TEXT PROVIDED:
________________
Jesus’ agenda has led us at the CAC to our central emphasis on contemplation and spiritual conversion. Our work is the work of human and divine transformation. The experience of universal kinship and solidarity with God, ourselves, and the rest of the world is a grounded runway for significant peacemaking, justice work, social reform, and civil and human rights. Such work flows from a positive place, even a unitive place, where “I and the Father are one” (John 10:30). We want people to bear much fruit in the world “and fruit that will endure” (John 15:5, 16).  

True spiritual action (as opposed to reaction) demands our own ongoing and radical transformation. It often requires us to change sides so we can be where pain is. It even requires a new identity, as Jesus exemplified in his great self-emptying (see Philippians 2:6–8). Instead of accusing others of sin, Jesus “became sin” (2 Corinthians 5:21). He stood in solidarity with the problem itself, hardly ever with specific “answers” for peoples’ problems. His solidarity and compassion were themselves the healing. This was his strategy and therefore it is ours. It feels like weakness, but it finally changes things in very creative, patient, and humble ways. Such solidarity is learned and expressed in two special places—contemplation (nondual or unitive consciousness) and specific actions of communion with human suffering. 

This is our formal name and our task, and both come from watching Jesus.
________________
DATASET EXTRACT:
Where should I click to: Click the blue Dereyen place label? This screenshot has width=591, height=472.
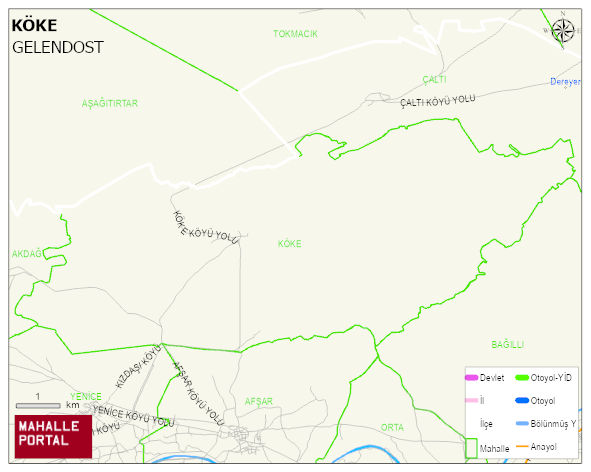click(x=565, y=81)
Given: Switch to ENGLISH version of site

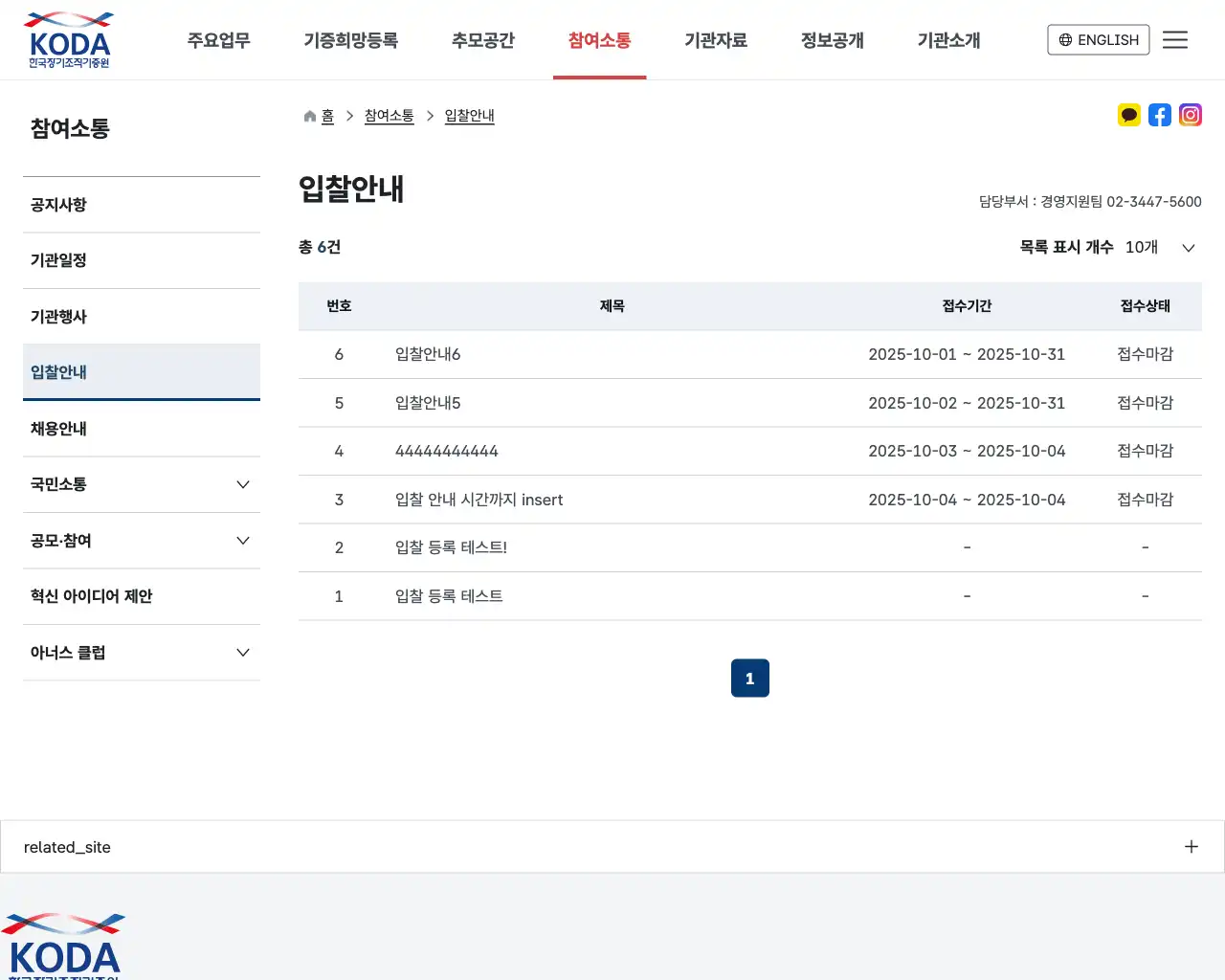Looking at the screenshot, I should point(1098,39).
________________
REQUIRED TASKS:
(1) For each statement, answer yes or no on whether the passage on contemplation and action supports it, and quote the words that decide it. (a) Jesus usually offered specific answers for people's problems. (b) True spiritual action demands ongoing and radical transformation. (c) Contemplation is one of two places where solidarity is learned and expressed.
(2) Please translate this sentence from the passage on contemplation and action into Spanish: "His solidarity and compassion were themselves the healing."
The listing has no connection to the passage on contemplation and action.

SOLUTIONS TO THE EXERCISE:
(1)
(a) No: "He stood in solidarity with the problem itself, hardly ever with specific “answers” for peoples’ problems."
(b) Yes: "True spiritual action (as opposed to reaction) demands our own ongoing and radical transformation."
(c) Yes: "Such solidarity is learned and expressed in two special places—contemplation (nondual or unitive consciousness) and specific actions of communion with human suffering."

(2) Su solidaridad y su compasión eran en sí mismas la sanación.